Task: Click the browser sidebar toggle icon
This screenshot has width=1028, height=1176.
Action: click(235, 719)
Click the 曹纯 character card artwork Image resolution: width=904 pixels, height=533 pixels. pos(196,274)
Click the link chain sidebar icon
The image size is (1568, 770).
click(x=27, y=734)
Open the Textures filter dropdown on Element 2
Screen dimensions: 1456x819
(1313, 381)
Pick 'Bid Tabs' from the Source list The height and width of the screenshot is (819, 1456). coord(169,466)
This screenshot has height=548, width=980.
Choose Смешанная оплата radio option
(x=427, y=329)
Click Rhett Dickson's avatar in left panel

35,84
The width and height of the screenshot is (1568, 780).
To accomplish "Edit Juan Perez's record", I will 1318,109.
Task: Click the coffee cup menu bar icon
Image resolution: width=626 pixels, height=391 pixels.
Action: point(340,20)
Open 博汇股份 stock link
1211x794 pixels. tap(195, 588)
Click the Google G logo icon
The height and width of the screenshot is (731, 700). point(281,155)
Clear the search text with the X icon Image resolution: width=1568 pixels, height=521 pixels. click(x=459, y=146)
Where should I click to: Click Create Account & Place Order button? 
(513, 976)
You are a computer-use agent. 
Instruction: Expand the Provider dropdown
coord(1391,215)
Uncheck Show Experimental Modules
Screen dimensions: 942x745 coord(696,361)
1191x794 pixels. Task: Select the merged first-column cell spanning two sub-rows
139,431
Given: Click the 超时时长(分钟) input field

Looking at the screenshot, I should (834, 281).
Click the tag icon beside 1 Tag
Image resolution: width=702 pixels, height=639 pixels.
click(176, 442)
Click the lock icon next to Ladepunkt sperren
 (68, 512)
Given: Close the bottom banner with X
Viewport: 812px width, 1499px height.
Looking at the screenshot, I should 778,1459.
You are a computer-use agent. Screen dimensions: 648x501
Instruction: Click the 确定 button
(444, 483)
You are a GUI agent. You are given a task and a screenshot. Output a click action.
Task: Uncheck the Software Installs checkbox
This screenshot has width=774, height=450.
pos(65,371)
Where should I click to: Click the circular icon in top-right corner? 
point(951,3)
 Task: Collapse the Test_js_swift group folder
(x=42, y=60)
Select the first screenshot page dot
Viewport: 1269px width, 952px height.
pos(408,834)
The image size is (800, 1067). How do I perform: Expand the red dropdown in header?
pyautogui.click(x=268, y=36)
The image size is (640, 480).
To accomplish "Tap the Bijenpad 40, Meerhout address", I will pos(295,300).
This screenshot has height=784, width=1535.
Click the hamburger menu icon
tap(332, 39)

STATED EXERCISE: Find every line in the items above that contains the word "dimensions", matching case exactly, and copy each of those lines.

RESPONSE TO THIS EXERCISE:
Screen dimensions: 1456x819
Screen dimensions: 942x745 coord(696,361)
You are a computer-use agent. Screen dimensions: 648x501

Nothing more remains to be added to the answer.